SIXTH APPELLATE DISTRICT

SANDUSKY COUNTY

City of Bellevue Court of Appeals No. {72}S-25-009

{72}S-25-010

v. {72}S-25-011

Milly J. Greer Trial Court No. TRD2300104A

TRD2400806A

Appellant TRD2400689

DECISION AND JUDGMENT

Decided: December 26, 2025

*****

Henry Schaefer, for appellant.

*****

ZMUDA, J.

I. Introduction

{¶ 1} This is a consolidated appeal from three traffic cases in the Bellevue

Municipal Court. In one case, appellant, Milly Greer, admitted to a charge of contempt

for failing to report to serve a 20-day jail sentence previously imposed for her conviction

for driving under a 12-point suspension. In the second case, she pled guilty to one count

of driving under a financial responsibility law suspension, a misdemeanor of the fourth

degree. In the third case, she pled no contest to one count of driving under a financial responsibility law suspension, a misdemeanor of the first degree. Greer argues on appeal

that her pleas were not knowingly, intelligently, and voluntarily given because the trial

court failed to notify her of the effect of her guilty plea, no contest plea, and admission to

the charge of contempt. For the reasons that follow, the trial court’s judgments are

affirmed, in part, and reversed, in part, and the matter is remanded for further

proceedings.

II. Background and Procedural History

{¶ 2} In case No. TRD2300104A, on December 5, 2023, Greer pled no contest to

driving under a 12-point suspension in violation of R.C. 4510.037(J), a misdemeanor of

the first degree.1 The trial court found her guilty and sentenced her to 90 days in jail with

70 days suspended. It ordered her to serve the 20 days that were not suspended by June

1, 2024, in two sets of ten days. Greer did not appear to serve her jail sentence, and on

June 11, 2024, the State filed a motion to hold her in contempt.

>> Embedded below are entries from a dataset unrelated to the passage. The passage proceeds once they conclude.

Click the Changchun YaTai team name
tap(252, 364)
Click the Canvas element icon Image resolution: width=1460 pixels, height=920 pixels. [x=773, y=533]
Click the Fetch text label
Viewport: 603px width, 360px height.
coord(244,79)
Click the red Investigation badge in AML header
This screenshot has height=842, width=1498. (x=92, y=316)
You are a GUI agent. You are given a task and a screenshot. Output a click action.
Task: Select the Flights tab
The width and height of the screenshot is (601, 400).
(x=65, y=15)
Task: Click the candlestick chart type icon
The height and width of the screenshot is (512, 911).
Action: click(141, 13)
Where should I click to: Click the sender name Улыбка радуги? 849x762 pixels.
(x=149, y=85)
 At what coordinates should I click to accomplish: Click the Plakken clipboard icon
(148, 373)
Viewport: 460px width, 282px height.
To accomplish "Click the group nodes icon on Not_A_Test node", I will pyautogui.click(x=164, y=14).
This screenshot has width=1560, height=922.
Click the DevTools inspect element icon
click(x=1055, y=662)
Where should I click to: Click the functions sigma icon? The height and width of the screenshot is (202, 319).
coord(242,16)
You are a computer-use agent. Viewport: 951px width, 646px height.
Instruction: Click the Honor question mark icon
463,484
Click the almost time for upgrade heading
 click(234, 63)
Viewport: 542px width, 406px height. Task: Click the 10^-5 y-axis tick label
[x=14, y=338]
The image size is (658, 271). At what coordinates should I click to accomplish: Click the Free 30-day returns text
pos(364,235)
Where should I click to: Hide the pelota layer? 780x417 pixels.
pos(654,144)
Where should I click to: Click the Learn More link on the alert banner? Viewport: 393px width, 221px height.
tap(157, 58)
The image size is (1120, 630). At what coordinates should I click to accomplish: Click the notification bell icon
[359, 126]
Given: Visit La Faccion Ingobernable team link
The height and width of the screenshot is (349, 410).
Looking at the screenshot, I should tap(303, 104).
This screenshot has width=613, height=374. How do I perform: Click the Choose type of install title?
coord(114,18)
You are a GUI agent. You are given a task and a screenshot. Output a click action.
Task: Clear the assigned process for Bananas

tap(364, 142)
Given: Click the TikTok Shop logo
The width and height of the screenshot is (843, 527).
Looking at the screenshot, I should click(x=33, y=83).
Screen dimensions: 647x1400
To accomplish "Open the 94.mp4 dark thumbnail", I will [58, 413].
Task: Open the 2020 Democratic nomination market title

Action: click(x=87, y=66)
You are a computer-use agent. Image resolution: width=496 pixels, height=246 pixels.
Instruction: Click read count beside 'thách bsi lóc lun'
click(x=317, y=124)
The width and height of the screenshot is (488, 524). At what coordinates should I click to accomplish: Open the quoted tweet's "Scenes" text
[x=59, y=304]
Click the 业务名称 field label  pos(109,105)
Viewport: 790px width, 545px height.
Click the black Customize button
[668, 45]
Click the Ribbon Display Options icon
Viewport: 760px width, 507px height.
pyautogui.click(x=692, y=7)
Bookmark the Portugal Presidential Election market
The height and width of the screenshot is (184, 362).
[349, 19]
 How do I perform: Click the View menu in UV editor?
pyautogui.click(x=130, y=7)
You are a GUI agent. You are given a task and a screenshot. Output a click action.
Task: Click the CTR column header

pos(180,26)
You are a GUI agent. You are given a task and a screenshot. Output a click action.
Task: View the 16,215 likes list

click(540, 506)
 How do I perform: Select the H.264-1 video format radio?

{¶ 3} In case No. TRD2400689, on July 15, 2024, Greer was charged with one

count of driving under a financial responsibility law suspension in violation of R.C.

4510.16, a misdemeanor of the fourth degree.

1

Greer also pled no contest to and was found guilty of one count of tinted windows in violation of R.C. 4513.241, a minor misdemeanor. The trial court sentenced her to pay a $40 fine and court costs.

2.

{¶ 4} In case No. TRD2400806A, on August 20, 2024, Greer was charged with

one count of driving under a financial responsibility law suspension in violation of R.C.

4510.16, a misdemeanor of the first degree.2

{¶ 5} The three cases came before the court on March 3, 2025.

{¶ 6} In case No. TRD2300104A, the following occurred:

[DEFENSE COUNSEL]: Your Honor, at this time [Greer] would

change to an admittance of the contempt motion.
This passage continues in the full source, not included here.